Dalam kehidupan sehari-hari, kita sering menghadapi dilema: apakah kita harus berkata jujur atau menjaga perasaan orang lain?
Banyak orang memilih diam. Mereka tidak ingin konflik.
Mereka tidak ingin dianggap menghakimi. Mereka tidak ingin merusak hubungan.
Tetapi diam bukan selalu pilihan yang benar.
Firman Tuhan mengatakan bahwa lebih baik teguran yang nyata daripada kasih yang tersembunyi.
Ini berarti ada bentuk “kasih” yang sebenarnya bukan kasih sama sekali, karena tidak berani bertindak ketika dibutuhkan.
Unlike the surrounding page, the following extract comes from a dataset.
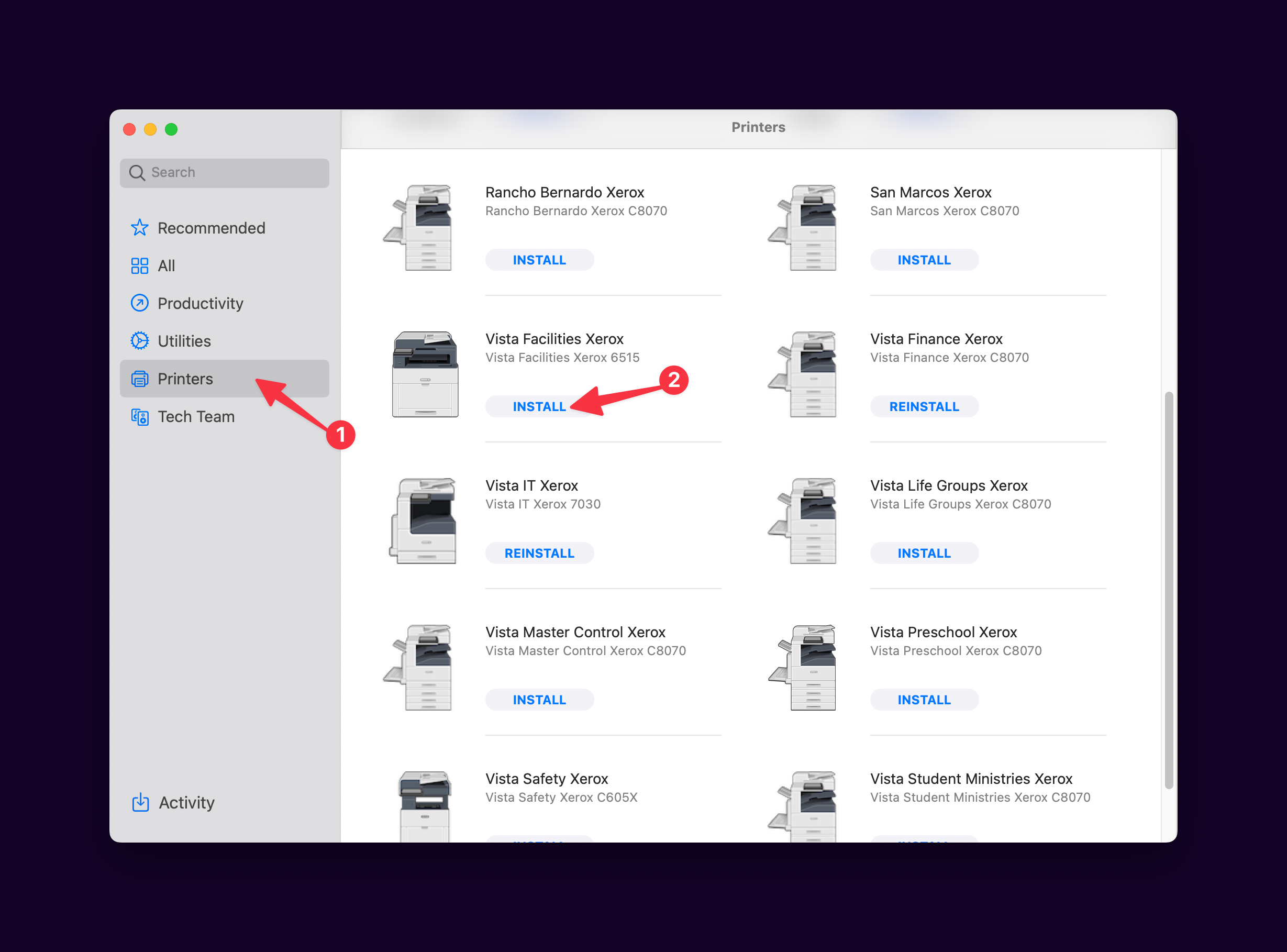Click the Printers sidebar icon

(139, 379)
Bayangkan seseorang yang kita kasihi sedang mengambil keputusan yang jelas-jelas akan merusak hidupnya. Jika kita benar-benar peduli, apakah kita akan diam saja?
Atau kita akan berbicara, walaupun itu berisiko membuat hubungan menjadi tegang?
Kasih sejati tidak hanya hadir dalam bentuk kenyamanan. Kasih sejati juga hadir dalam keberanian.
Keberanian untuk mengatakan kebenaran.
Keberanian untuk menegur dengan tujuan membangun.
Namun, penting untuk memahami bahwa teguran yang dimaksud dalam Amsal bukanlah kemarahan yang dilampiaskan atau kritik yang menjatuhkan.
Teguran yang benar lahir dari hati yang mengasihi. Nada dan motivasinya berbeda. Tujuannya bukan untuk menang, tetapi untuk memulihkan.
Seringkali, masalahnya bukan kita tidak tahu kebenaran, tetapi kita takut menyampaikannya.
Kita khawatir ditolak.
Kita takut disalahpahami.
Kita takut kehilangan hubungan.
Tetapi ayat ini mengingatkan bahwa kasih yang sejati justru rela mengambil risiko demi kebaikan orang lain.
Di sisi lain, kita juga perlu belajar menerima teguran.
Tidak semua teguran nyaman didengar. Bahkan seringkali terasa menyakitkan. Tetapi jika itu disampaikan dengan kasih dan kebenaran, itu adalah anugerah.
Tidak semua orang cukup peduli untuk menegur kita. Banyak yang memilih diam dan membiarkan kita jatuh.
Orang yang mengasihi kita akan berani berkata jujur, bukan karena mereka ingin menyakiti, tetapi karena mereka tidak ingin kita hancur.
Renungan ini juga mengajak kita untuk memeriksa diri: apakah kita termasuk orang yang berani mengasihi dengan cara yang benar? Ataukah kita lebih memilih kenyamanan daripada kebenaran?
Kasih yang sejati tidak selalu terasa manis. Kadang terasa tajam, tetapi justru menyelamatkan.
Seperti pisau bedah di tangan seorang dokter, teguran yang benar mungkin melukai sejenak, tetapi tujuannya adalah kesembuhan.
Kiranya kita menjadi orang yang tidak hanya pandai mengasihi dalam kata-kata, tetapi juga dalam keberanian untuk berkata benar.
Dan kiranya kita juga memiliki hati yang rendah untuk menerima teguran sebagai bagian dari pertumbuhan kita di hadapan Tuhan.
Seperti pisau bedah di tangan seorang dokter, teguran yang benar mungkin melukai sejenak, tetapi tujuannya adalah kesembuhan.